* Selected excerpt *
##########

Composed by Morton Gould; arranged by Bill Finegan and Glenn Miller.
Recorded by Glenn Miller and His Orchestra for Bluebird on April 18, 1939 in New York.
Glenn Miller, first and solo trombone, directing: Bob Price, first trumpet: Dale McMickle and Legh Knowles, trumpets; Al Mastren and Paul Tanner, trombones; Hal McIntyre, first alto saxophone; Wilbur Schwartz, alto saxophone and clarinet; Al Klink and Gordon “Tex” Beneke, tenor saxophones; Stanley Aronson, alto saxophone; J. Chalmers MacGregor, piano; Arthur Enns, guitar; Rowland Bundock, bass; Maurice “Moe” Purtill, drums.
The story: I have written often about the excitement I feel when listening to a band, an instrumental soloist or a vocalist when they are in the midst of “happening.” By that I mean when they are just beginning to demonstrate greatness. This recording was made when the early stirrings of greatness were to be heard in the music of Glenn Miller’s band in the spring of 1939. Before then, Miller had a good band, though however well they played, they had not yet begun to really be successful in a big way with audiences. The process of building their success took place through the first half of 1939, starting slowly, and accelerating greatly through the early summer, when they were appearing and and broadcasting on radio over NBC on a sustaining (unsponsored) basis from Glen Island Casino in New Rochelle, New York. Musically, the Miller band kept getting better through this period as well.
The Miller band in the Bluebird recording studio in Manhattan on April 4, 1939, the day they recorded “Moonlight Serenade.” Front, L-R: Stanley “Moose” Aronson, Willie Schwartz, Hal McIntyre, Al “Mose” Klink, Tex Beneke; middle: Paul Tanner, Al Mastren, Frankie Carlson, Rolly Bundock; back: Mickey McMickle. Note that Klink is playing alto saxophone.(1) Carlson, who was Woody Herman’s regular drummer, was subbing as Miller awaited the arrival of Moe Purtill.

##########

* Request 1 *
Update the records from the line containing "Image resolution: width=1175" down to the line containing "legend-item-non-deductible: Non-deductible home loan debt is", changing "Find the location of" to "Locate" and leaving everything else as is. Leave the pictures out of your answer.
The Glenn Miller notes and the records come from different sources.

* Supplied material *
##########

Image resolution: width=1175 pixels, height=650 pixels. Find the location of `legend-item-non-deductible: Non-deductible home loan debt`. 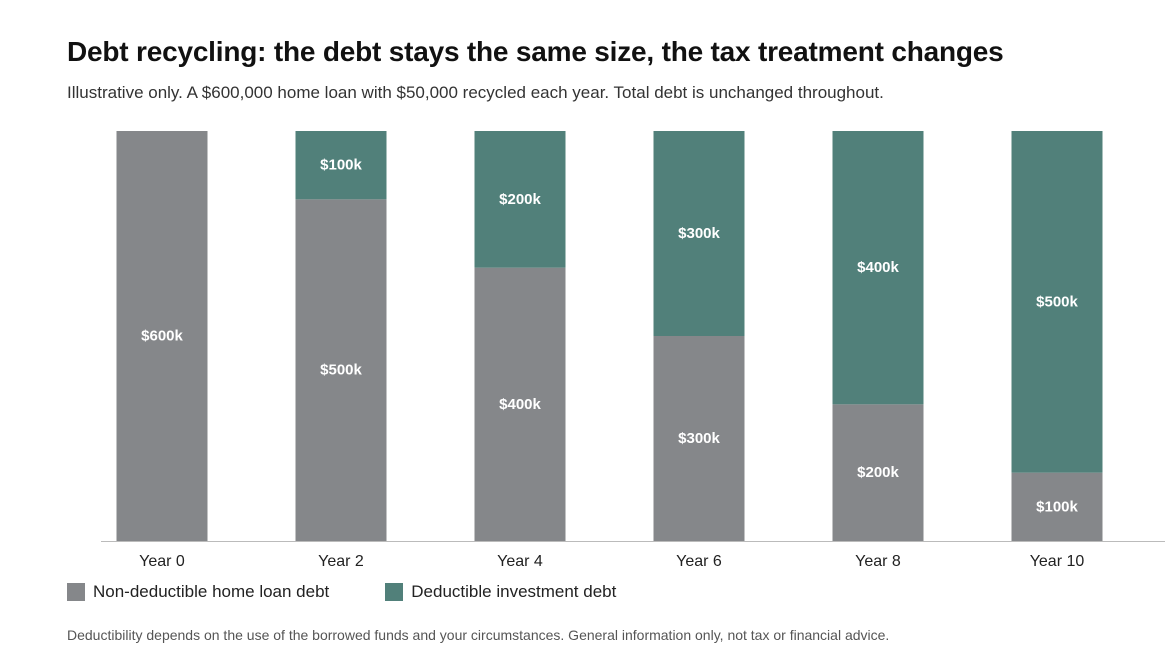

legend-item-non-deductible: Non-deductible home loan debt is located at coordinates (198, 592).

##########

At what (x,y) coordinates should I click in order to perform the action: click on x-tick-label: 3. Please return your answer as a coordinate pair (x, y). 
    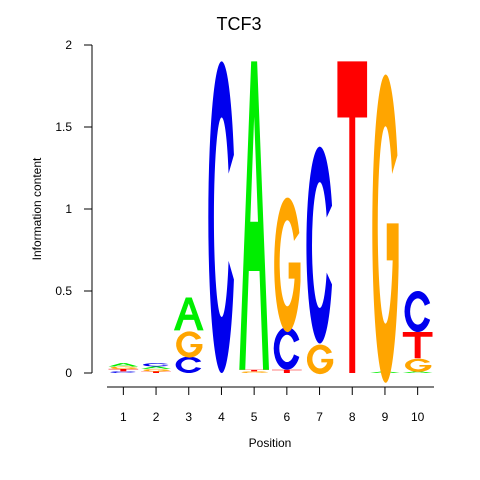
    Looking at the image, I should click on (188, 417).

##########

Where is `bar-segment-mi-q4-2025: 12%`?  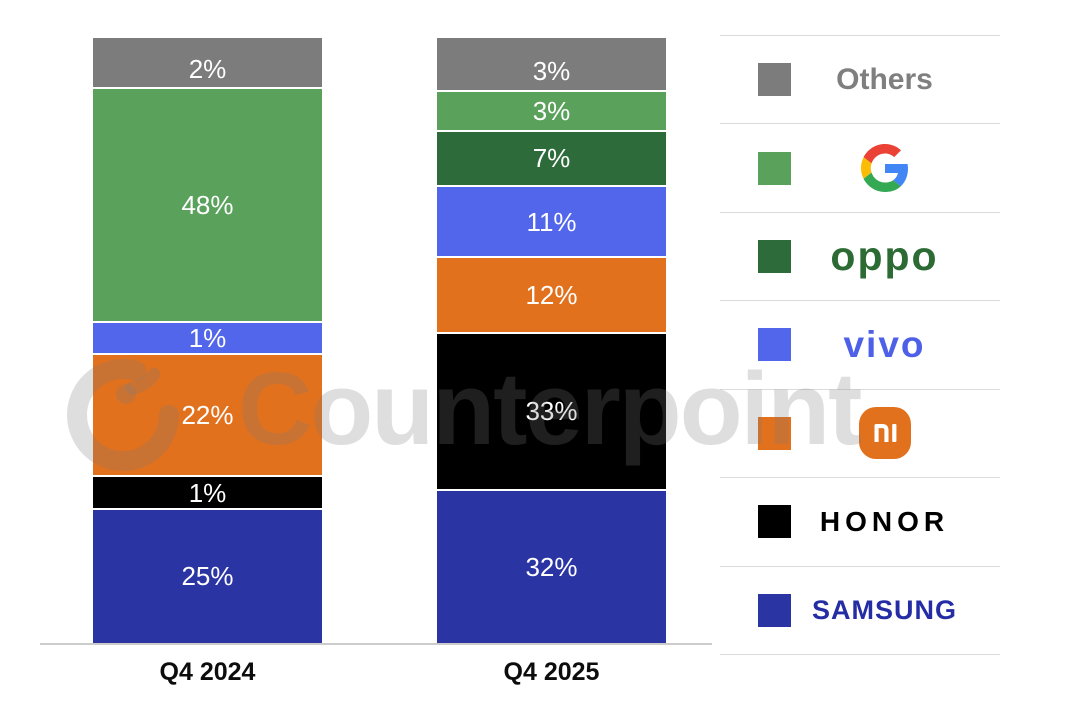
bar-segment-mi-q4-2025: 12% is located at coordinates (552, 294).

##########

* Request 2 *
In the Glenn Miller notes, what drummer sat in for the band on April 4, 1939, while Miller waited for Moe Purtill?

* Exercise solution 1 *
Image resolution: width=1175 pixels, height=650 pixels. Locate `legend-item-non-deductible: Non-deductible home loan debt`. 

legend-item-non-deductible: Non-deductible home loan debt is located at coordinates (198, 592).

* Exercise solution 2 *
Frankie Carlson, Woody Herman's regular drummer.